Coffee is an important ritual with Saudis of all kinds. It’s a very intricate ceremony, I guess a bit like the Japanese tea ceremony. There are all kinds of rules of seating procedure in the majlis, which means “pace to sit down,” which is the gathering of men. The women have their separate majlis, of course, and who sits where and who gets the coffee first and how many cups you can accept before you say I’ve had enough. And there was even another very ancient thing that when they had warfare or they had a blood revenge, they would hold a cup of coffee. And they gave the name, the cup of coffee, the name of the person that should be killed in blood revenge events.

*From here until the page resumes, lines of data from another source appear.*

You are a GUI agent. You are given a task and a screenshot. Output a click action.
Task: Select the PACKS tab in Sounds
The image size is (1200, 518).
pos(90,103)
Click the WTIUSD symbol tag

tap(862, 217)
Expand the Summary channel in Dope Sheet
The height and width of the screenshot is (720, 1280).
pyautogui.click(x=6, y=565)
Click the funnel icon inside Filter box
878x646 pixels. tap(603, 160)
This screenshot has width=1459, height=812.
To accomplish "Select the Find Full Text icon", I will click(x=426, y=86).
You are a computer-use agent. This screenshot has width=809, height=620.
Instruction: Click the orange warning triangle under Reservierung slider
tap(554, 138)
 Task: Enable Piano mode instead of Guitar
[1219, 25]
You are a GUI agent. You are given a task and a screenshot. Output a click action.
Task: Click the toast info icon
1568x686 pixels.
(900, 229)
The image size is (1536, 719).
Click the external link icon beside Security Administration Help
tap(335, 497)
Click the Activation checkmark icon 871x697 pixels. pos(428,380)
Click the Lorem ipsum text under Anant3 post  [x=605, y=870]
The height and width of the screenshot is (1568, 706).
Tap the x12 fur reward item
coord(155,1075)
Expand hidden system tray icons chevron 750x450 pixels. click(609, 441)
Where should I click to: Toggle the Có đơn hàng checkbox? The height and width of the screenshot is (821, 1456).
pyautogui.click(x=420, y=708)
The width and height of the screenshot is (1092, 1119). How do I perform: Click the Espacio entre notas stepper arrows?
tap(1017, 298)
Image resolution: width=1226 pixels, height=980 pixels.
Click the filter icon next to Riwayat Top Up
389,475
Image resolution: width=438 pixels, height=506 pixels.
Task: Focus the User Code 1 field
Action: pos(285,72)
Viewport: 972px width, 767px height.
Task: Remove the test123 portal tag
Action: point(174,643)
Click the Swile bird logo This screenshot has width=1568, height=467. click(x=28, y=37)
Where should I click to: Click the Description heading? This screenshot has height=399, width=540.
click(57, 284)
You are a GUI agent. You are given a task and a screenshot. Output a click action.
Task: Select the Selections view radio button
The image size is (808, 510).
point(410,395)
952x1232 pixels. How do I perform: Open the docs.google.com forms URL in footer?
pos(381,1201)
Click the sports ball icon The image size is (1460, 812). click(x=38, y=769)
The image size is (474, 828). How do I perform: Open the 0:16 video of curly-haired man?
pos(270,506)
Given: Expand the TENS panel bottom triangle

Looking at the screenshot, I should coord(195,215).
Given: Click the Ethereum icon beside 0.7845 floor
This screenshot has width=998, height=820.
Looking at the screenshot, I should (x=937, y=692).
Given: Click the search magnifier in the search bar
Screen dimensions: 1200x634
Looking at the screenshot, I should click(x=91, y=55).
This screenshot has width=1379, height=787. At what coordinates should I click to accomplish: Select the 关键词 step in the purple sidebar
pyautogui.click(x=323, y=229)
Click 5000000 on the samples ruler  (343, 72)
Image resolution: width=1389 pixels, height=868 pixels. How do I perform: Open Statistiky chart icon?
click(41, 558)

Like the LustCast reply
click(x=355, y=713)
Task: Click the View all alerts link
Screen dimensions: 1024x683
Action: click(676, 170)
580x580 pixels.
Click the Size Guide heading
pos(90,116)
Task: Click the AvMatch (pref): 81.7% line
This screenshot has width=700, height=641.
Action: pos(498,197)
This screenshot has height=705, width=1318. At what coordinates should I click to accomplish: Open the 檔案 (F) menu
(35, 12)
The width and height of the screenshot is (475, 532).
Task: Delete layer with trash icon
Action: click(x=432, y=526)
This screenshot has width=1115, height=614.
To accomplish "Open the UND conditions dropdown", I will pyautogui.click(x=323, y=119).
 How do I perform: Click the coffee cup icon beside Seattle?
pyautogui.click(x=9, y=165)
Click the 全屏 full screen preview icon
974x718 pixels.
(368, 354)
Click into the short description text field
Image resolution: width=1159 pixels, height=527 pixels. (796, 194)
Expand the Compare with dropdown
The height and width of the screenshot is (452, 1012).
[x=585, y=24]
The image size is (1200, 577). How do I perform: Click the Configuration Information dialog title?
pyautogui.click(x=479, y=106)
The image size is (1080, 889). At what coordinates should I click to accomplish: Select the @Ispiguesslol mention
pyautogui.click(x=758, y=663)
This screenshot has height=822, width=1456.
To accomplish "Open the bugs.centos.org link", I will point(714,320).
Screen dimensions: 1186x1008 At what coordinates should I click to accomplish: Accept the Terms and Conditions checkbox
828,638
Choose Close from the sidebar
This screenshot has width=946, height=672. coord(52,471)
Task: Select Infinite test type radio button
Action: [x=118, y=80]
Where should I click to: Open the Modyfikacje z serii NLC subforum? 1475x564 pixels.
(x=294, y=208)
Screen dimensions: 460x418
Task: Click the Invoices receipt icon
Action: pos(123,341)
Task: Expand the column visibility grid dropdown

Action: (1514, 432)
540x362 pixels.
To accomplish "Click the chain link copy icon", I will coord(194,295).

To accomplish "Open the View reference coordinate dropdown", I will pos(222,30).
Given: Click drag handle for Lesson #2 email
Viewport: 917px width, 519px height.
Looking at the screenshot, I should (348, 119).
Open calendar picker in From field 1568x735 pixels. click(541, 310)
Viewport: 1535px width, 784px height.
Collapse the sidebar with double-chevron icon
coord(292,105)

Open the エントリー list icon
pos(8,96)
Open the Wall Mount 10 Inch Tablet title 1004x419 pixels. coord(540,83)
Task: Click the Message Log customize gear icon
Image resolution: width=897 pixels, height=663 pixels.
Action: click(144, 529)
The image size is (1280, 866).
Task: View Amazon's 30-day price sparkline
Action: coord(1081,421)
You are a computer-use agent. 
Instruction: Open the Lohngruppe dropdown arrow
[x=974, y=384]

So they will say to the meeting, the group, the gathering, "Who will drink the cup of so and so?" And then a very brave fellow, he said, “I will do it.” So he drank the cup, which meant that he would be under an obligation to fight the other man and try to kill him in the coming battle. So coffee has a lot of significance. I put that in my proposal for my research, and then I was let loose on the tribes, so to speak. And there everything started.

SN

Rituals have a way of covering quite a lot of ground. As you say, coffee can encompass recreation and retribution all in the same. After your first experience living with Bedouins did you return to Arabia?

MK

For a long period, I didn’t go until suddenly, I was invited back. And then when I came to Abu Dhabi, again, I was invited, and then they started making movies about the book The Last Bedouin: Bedouin Tribes of the Arabian Desert in a television series. So actually I made two television series, in which I figured as the protagonist of my own book because my book was called “The Last Bedouin,” and the television series was called The Last Traveler. And actually, when I went to make this series, a lot of people I met were the children of the people I first met when I went there. So they would still know me, “Oh, I saw you when I was a little kid.”

SN

[Laughs.] The connections lasted. There is something profound about a full circle moment with a certain kind of intergenerational recall. A resurfacing. You had become a marker in those families’ memory precursive to the change in widespread appreciation of tribal poetry and culture.

MK

Well, obviously everyone wants to know about poetry and so on. But this is all about poetry because it’s such an integral part of life, society, and communication. I think I compare it to the role of social media now. Because in oral culture, words would fly even on camelback. For instance, I wrote a forthcoming book, “Arabian Hero,” in which the protagonist is the hero, so to speak. He lived in the 17th century, we figure, he became a legend. So he has been transmitted through oral culture and transmission until recently, then was recorded and then edited, and now translated. And some of his verses I found in the poetry of another 17th century poet who is actually from the Emirates. And so that is in my book called, “Love, Death, Fame of al-Māyidī ibn Zāhir.” The verses lived 2,500 kilometers apart from each other, in the 17th century. So these verses they travel. And because it was within, you could say the same cultural space, they wouldn’t go to China or Iran because it’s a different language, everything. So you can see that it’s really the Arabian space. So you have to forget about all these borders which we see now between the states. Between the Emirates and Saudi Arabia, between Saudi Arabia and Jordan, and Iraq and Syria and so on. Because there were no borders. Borders are a very recent thing and basically very unwelcome to the people who lived there because they have tribal relatives at the other side of the border. The borders are just a nuisance and an obstacle, but now we have to live with them.

SN

Borders are antithetical to the natural ways that the organic world separates itself, and how people separate themselves from one another. Where we could see land as being designated by weather patterns, a dramatic shift in terrain, where cultural or ethnic groups congregate, etc., borders as we know them are inflexible in their designation and, as you say, inaccurate as to how people establish themselves as individuals or groups.

MK

They are artificial creations of borders imposed by the colonial powers after the First World War. For four centuries it was the Ottoman Empire, and they had a very loose control of Arabia. So distant and unfamiliar. Their main interest was keeping the railroads safe to, or later the rail, or the pilgrims’ way from Egypt and Syria to Medina and Mecca was their main concern. Otherwise, the Bedouins could lead their own lives and they developed their own law. That’s the tribal law, the customary law, which worked very well back then.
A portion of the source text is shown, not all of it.